New method recycles lithium-iron-phosphate batteries cheaply

Energy-efficient electrochemical process turns LFP battery waste into usable lithium

by Sam Lemonick, special to C&EN
June 5, 2025

 

A beaker labeled “black mass” containing black powder and another containing white powder stand next to an electrochemical cell on a lab bench.
Credit: Kyoung-Shin Choi
A new, water-based method extracts lithium compounds (white powder) from ground-up used batteries (black powder) in an electrochemical cell (left).

Carmakers are quickly adopting the newest generation of rechargeable lithium-ion batteries, which are cheaper than their predecessors.

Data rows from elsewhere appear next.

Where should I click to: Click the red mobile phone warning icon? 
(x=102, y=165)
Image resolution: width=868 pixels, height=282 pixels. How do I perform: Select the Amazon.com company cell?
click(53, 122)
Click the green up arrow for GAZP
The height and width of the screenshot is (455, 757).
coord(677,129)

But recycling lithium from the lithium-iron-phosphate (LFP) cathodes in these cells may not be economically viable using existing methods. A team of researchers says its new electrochemical approach could be a solution (ACS Energy Letters, 2025, DOI: 10.1021/acsenergylett.5c01087).

“It’s a conceptually novel approach to LFP recycling and a real advance in electrochemical separation science,” Volker Presser, an energy materials scientist at the Leibniz Institute for New Materials and Saarland University, tells C&EN in an email. Presser was not involved in the new study.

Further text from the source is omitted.